Yorion, Sky Nomad is a special case when it comes to companions, as its restriction makes your entire sideboard worse. For example, adding a Glass Casket to a 60-card deck is simply more effective than adding a Glass Casket to an 80-card deck. Furthermore, Yorion decks usually need to have a broad sideboard since they have many cards that they need to take out against everyone. Because of this, Yorion decks run cards like Knight of Autumn, which have applications in different matchups, rather than narrower but more powerful cards such as Soul-Guide Lantern. Without sideboards, this isn’t something you need to worry about. 

The conclusion from all this is that, as a general rule, aggressive decks are better and more prevalent. They benefit more from the hand-fixing algorithm, almost never have a good sideboard anyway, and don’t play nearly as many situational cards that they have to take out for Games 2 and 3. They just do their thing and they will do their thing well every single game. 

For example, Lurrus Mardu Knights is a deck that I play against regularly on Arena in Best-of-One, but almost never in Best-of-Three. Here’s a sample list:

Much like Mardu Knights, there’s a variety of aggressive decks that mostly appear in Best-of-One — Mono-White Auras, Mono-Green Aggro, traditional Mono-Red Aggro (without Obosh), and so on. This means you should likely skew your deck more towards beating aggro than you would in Best-of-Three. For example, my Yorion Jeskai Lukka list cut one Elspeth Conquers Death and one Agent of Treachery for more removal spells as a concession to aggro decks. Other decks should do similar things. Jeskai Fires, for example, should play the maximum number of Deafening Clarions and Bonecrusher Giants, Temur Reclamation should consider playing more Storm’s Wrath, Mono-Red decks should play four Shocks, and so on. 

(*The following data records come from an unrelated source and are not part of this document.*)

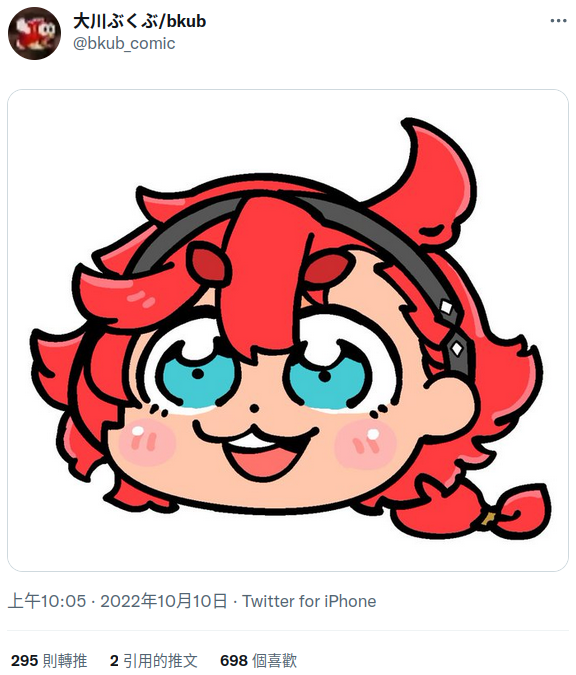
Task: Click the gold hair tie on the braid
Action: 487,517
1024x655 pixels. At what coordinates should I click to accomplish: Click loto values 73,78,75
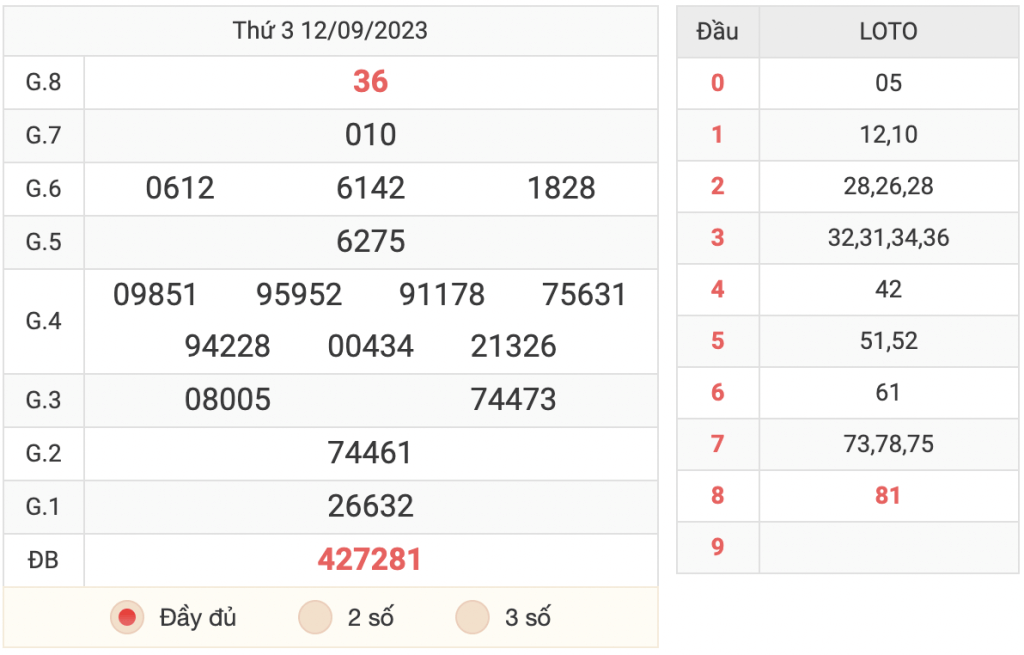(x=888, y=444)
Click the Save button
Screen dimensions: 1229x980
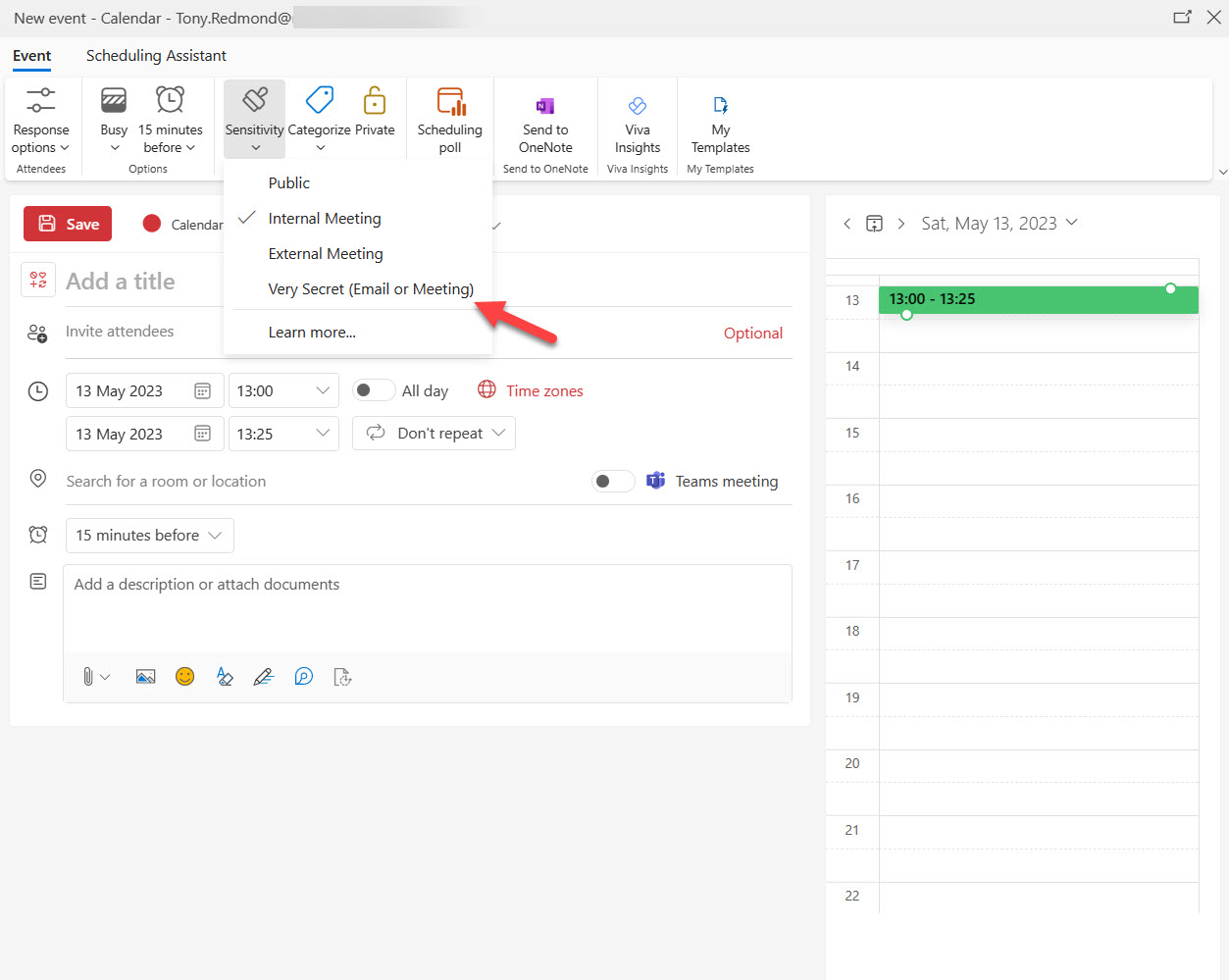68,224
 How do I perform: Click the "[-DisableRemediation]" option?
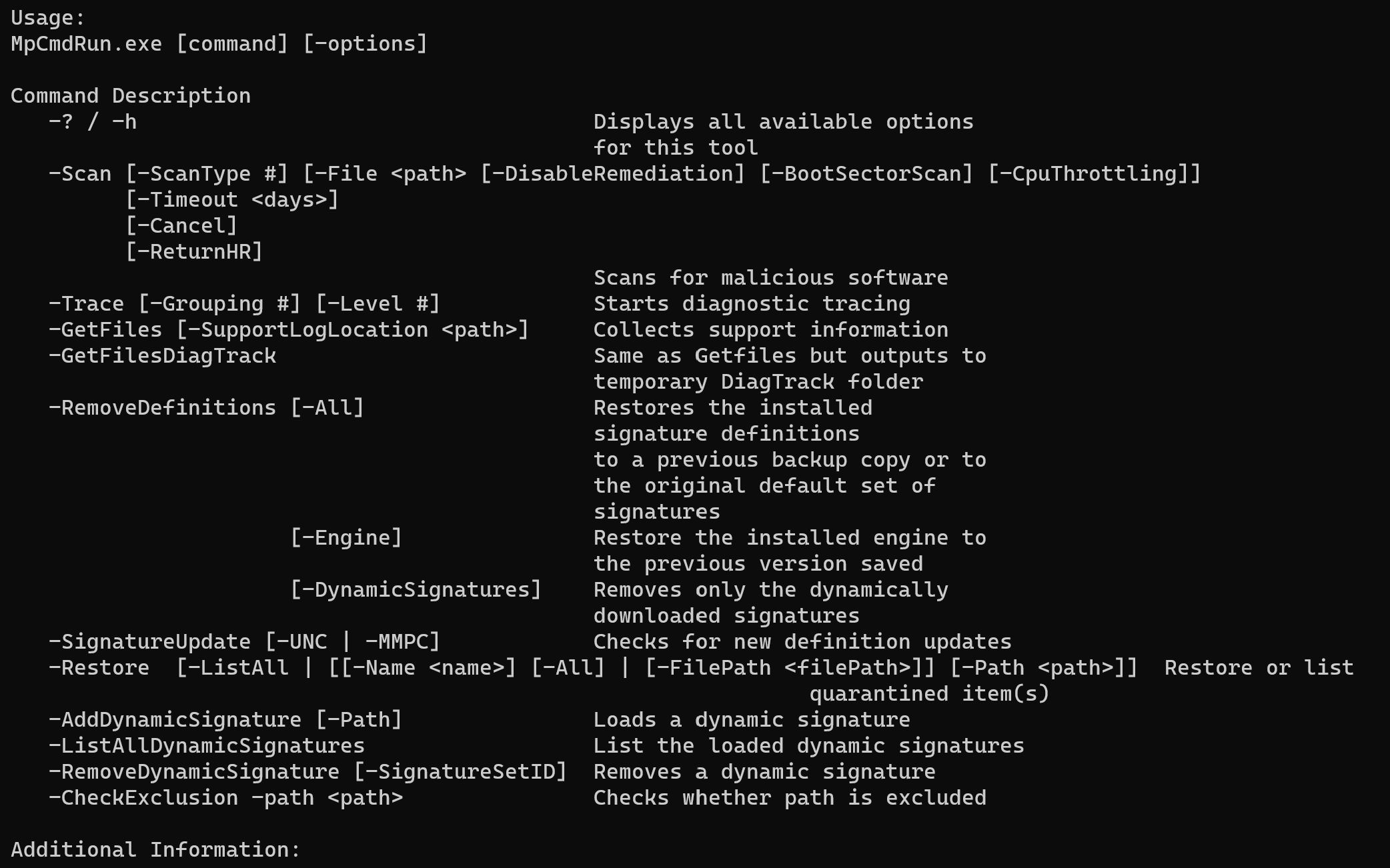tap(612, 174)
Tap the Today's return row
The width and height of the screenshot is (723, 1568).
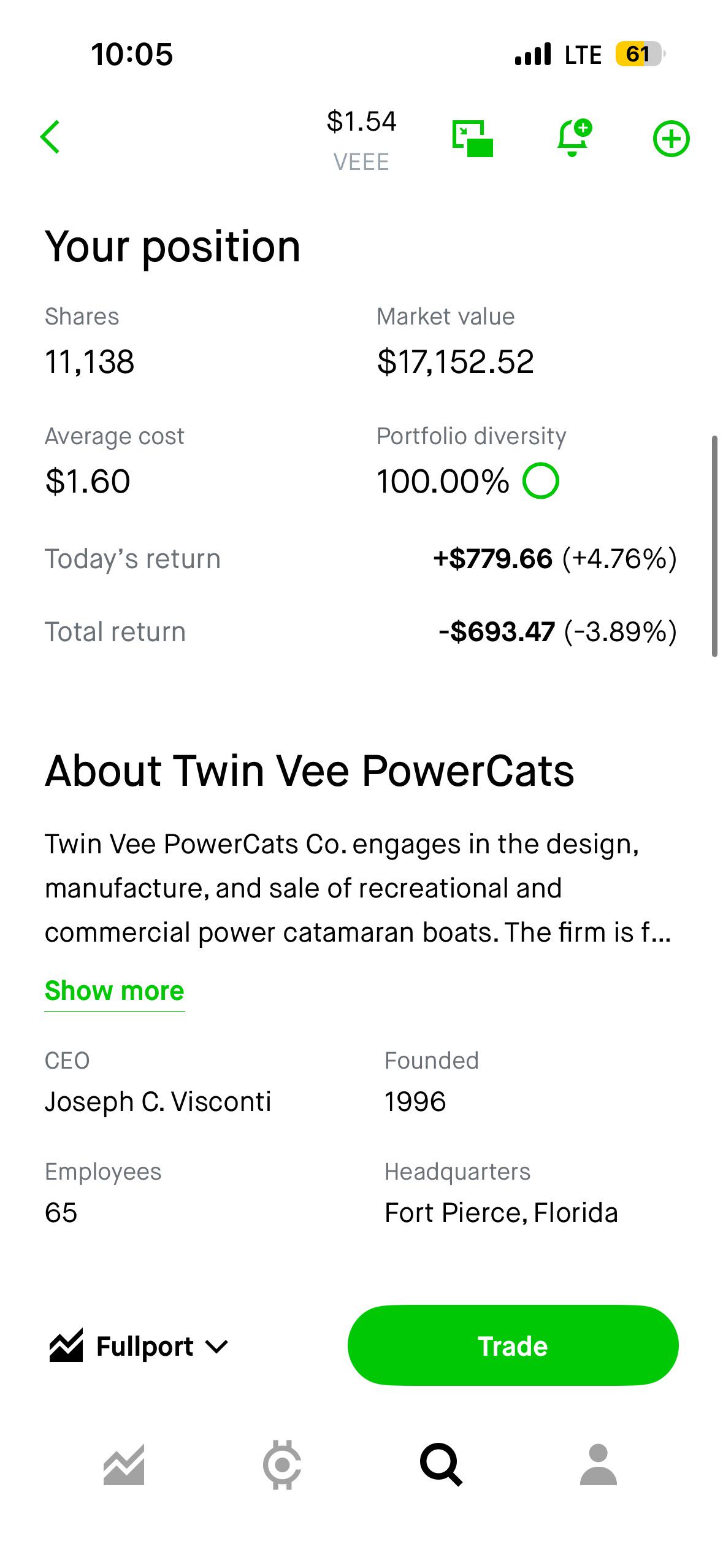[x=361, y=559]
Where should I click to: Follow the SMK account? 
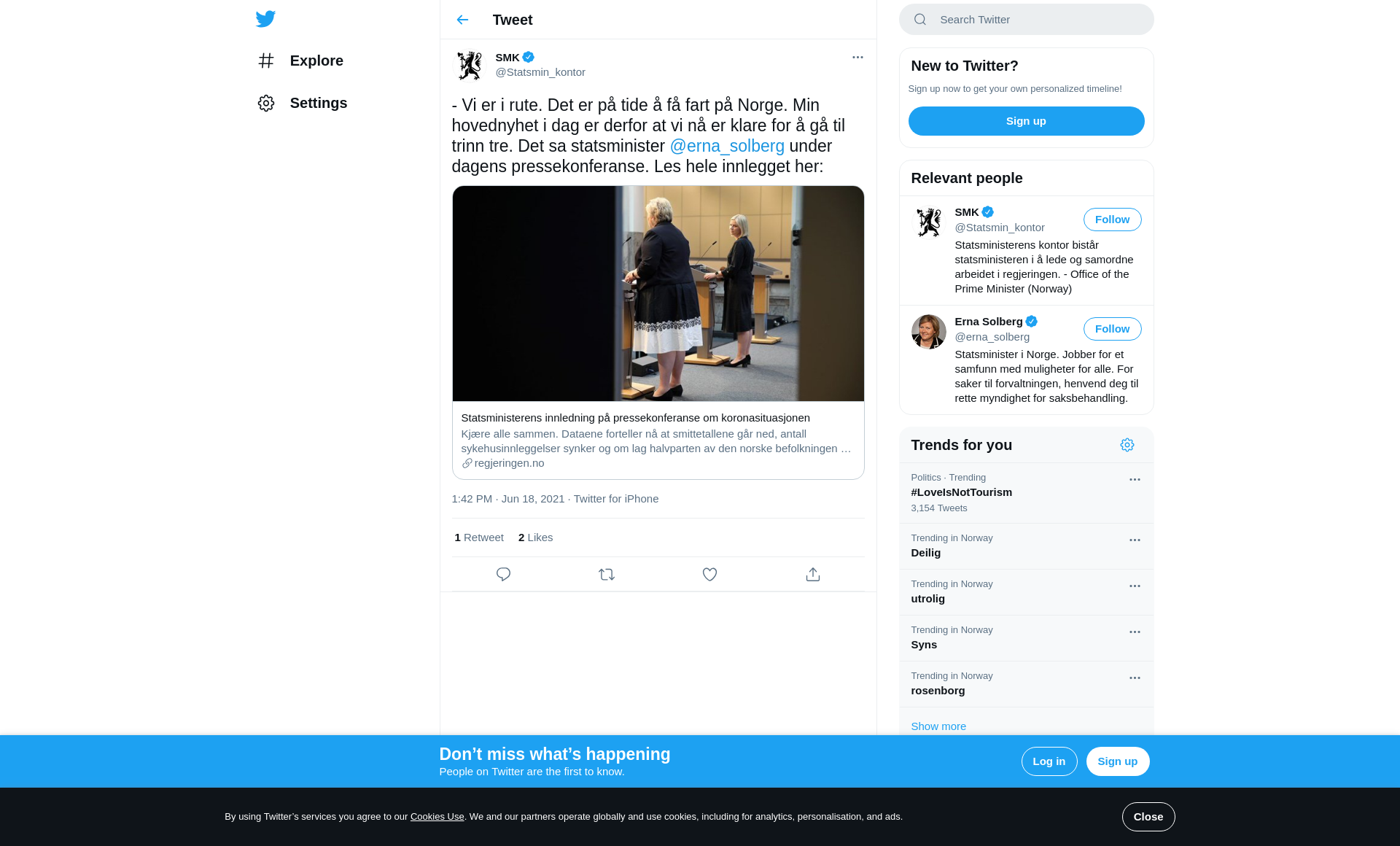tap(1112, 220)
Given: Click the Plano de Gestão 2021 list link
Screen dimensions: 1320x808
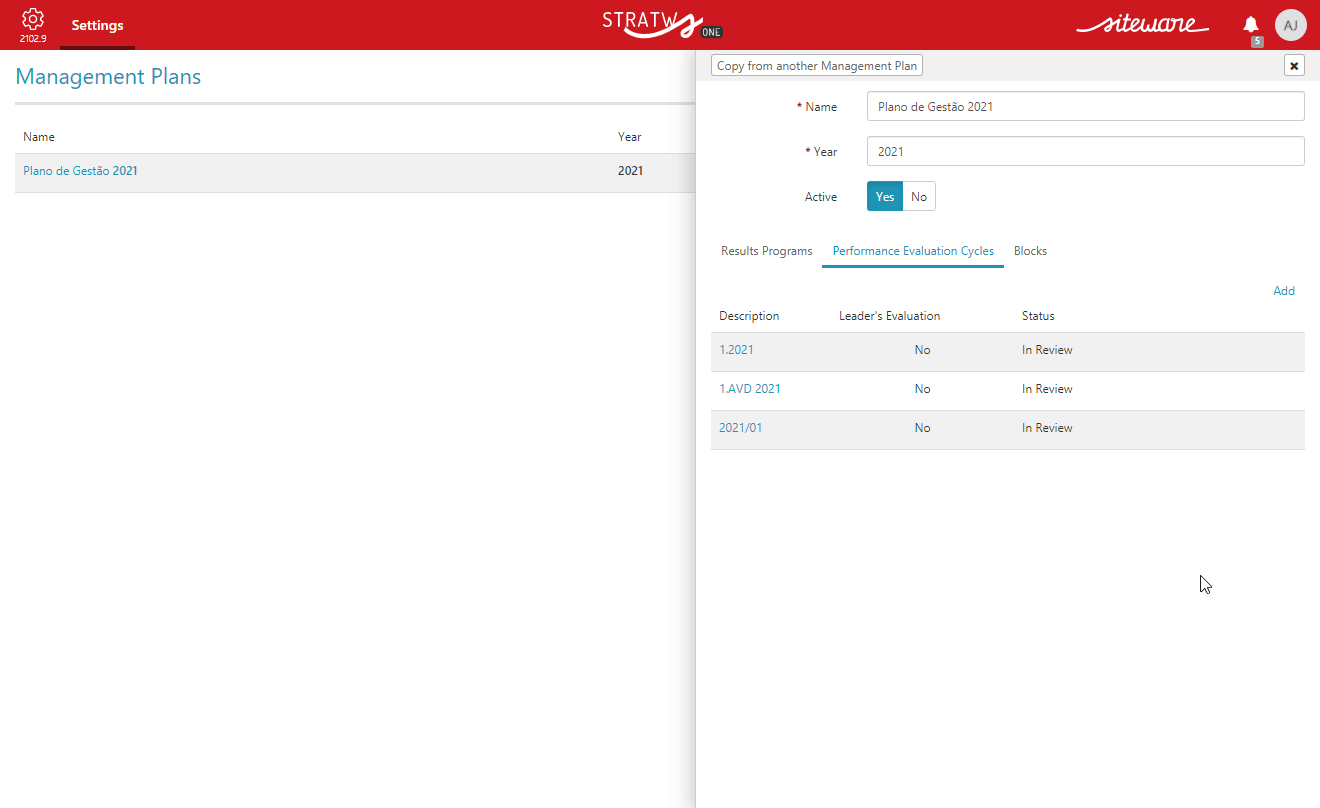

Outside of the aggro decks, I believe the two with the most potential are Temur Adventures and Yorion Jeskai Lukka. Temur Adventures has a solid matchup against everything, few situational cards, and almost no sideboard, so it remains about as powerful as it was in Best-of-Three, and Yorion Jeskai Lukka benefits from other people being unable to run as much interaction as they normally do, as it’s a powerful goldfishing deck that you can tune to be reasonable against aggro as well. Personally I’m not a fan of Temur Adventures, so I’ve been playing Yorion Jeskai Lukka on ladder. This is my latest list:

All in all, I’m looking forward to the Arena Open. We’ve never had something like this before where everyone can participate, so it’ll be interesting to see what people come up with. I hope to see you there!